I'm hoping you only need to get to 50 posts... if you can find the Lounge go play SeaSerpent's game in there or something till you get to 50?? ROFL


----------



## allwet (Feb 18, 2008)

finished typing and buying...bought 8 moss balls.going to play with my trains now...cuL:thumbsup: allwet.........


----------



## bluelobster (Mar 8, 2008)

if anyone wants any, someone on craigslist is giving away 50 bags of Silicon Sand in New York.


----------



## allwet (Feb 18, 2008)

thanks to lauralee here on this forum for giving me the name of the tech at caribsea re my eco-complete and large rocks and off colored rocks.

i was able to talk to the tech in person and he explained quality control was a little lax.

he has offered to make good on the 2 bags i purchased as long as i send him the sales receipt which i did.:thumbsup:

im looking forward to getting the 2 bags which hopefully wont suffer from q/c issues.allwet...


----------



## Gad (Apr 6, 2008)

i just received 2 bags of the Eco-Complete and added both to my new tank. One was completely black with fine granules and the other had some lighter granules. There is one slightly larger piece slightly smaller than a dime, but it looks more like a pebble so it doesn't bother me. 

I simply mixed the two together though I was hoping for a black substrate as advertised. I haven't opened the other bag.

I doubt they would pay return shipping for these so I'm just leaving it as is. I doubt I'll purchase this brand in the future though due to the incosistancy.

I sent an email to [email protected] I suggest you do the same as strength is in numbers.


----------



## Luis138 (Mar 15, 2008)

Gad said:


> I sent an email to [email protected] I suggest you do the same as strength is in numbers.



THANK YOU SO MUCH!!!!

I also bought three bags that were of bad quality. I sent an e-mail to the e-mail address you provided. They responded in less than five minutes, asked for a copy of my receipt which I forwarded to them and they are sending me three more bags of superior quality.

That is customer support. I am definitely buying from them again.

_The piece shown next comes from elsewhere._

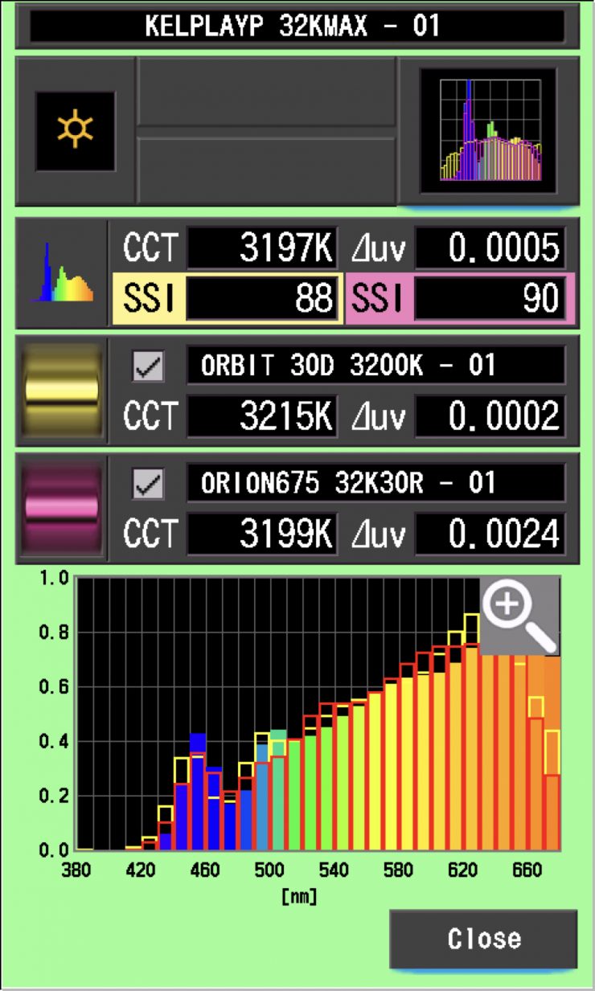Tap the KELPLAYP 32KMAX - 01 title bar

[x=297, y=26]
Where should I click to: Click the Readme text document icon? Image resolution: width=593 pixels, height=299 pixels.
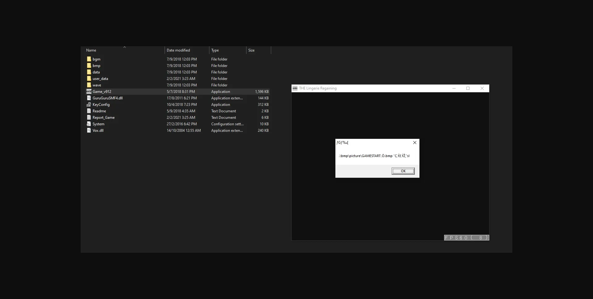(x=89, y=111)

I added a square to your reputation.

Luis


----------



## Gad (Apr 6, 2008)

Awesome. They are replacing mine as well. A great company.


----------



## allwet (Feb 18, 2008)

well i talked to them on the telephone and i sent them my sales receipt for two bags and im still waiting on my replacements.i've taken over 13 cups of white oblong rock from the substrate so far...pretty ugly.

if in fact they do send me two more, if its like what i have it will go in the trash.allwet.........


----------



## Luis138 (Mar 15, 2008)

allwet said:


> well i talked to them on the telephone and i sent them my sales receipt for two bags and im still waiting on my replacements.i've taken over 13 cups of white oblong rock from the substrate so far...pretty ugly.
> 
> if in fact they do send me two more, if its like what i have it will go in the trash.allwet.........


When did you talk to them? I talked to them today and they said my bags will go out this week.

Luis


----------



## allwet (Feb 18, 2008)

talked to them at the end of march.hasnt been two weeks yet...not in a hurry.allwet......


----------



## jelisoner (Mar 27, 2008)

Luis138 said:


> THANK YOU SO MUCH!!!!
> 
> I also bought three bags that were of bad quality. I sent an e-mail to the e-mail address you provided. They responded in less than five minutes, asked for a copy of my receipt which I forwarded to them and they are sending me three more bags of superior quality.
> 
> ...


can i have a copy of your receipt:hihi:?


----------



## Gad (Apr 6, 2008)

Mine have some white too. Kind of a pain in the butt that I have to remove 60 pounds of this to start over. Just doesn't look very good.

I sure hope the replacement bags are pure black like they advertise.


----------



## allwet (Feb 18, 2008)

well maybe my 2 bags will come this coming week.got 100Lbs of 3mcq so i am happy and the 3m product looks very good in my tanks.its just the right size imo.

if the eco does come i'll remove a couple of inches more of the old eco and top it off with the new eco.

just a shame that the company who made this went ahead and packaged this stuff when they probably knew it was subpar to begin with.allwet.


----------



## Gad (Apr 6, 2008)

allwet said:


> just a shame that the company who made this went ahead and packaged this stuff when they probably knew it was subpar to begin with.allwet.


I agree.


----------



## Luis138 (Mar 15, 2008)

jelisoner said:


> can i have a copy of your receipt:hihi:?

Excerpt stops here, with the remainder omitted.